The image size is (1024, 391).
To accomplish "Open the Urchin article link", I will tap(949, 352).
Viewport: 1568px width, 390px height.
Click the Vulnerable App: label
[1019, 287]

===============

## What this task involves
A word-for-word repeat of the full data is needed.

## Solution for this task
The image size is (1024, 391).
To accomplish "Open the Urchin article link", I will tap(949, 352).
Viewport: 1568px width, 390px height.
Click the Vulnerable App: label
[1019, 287]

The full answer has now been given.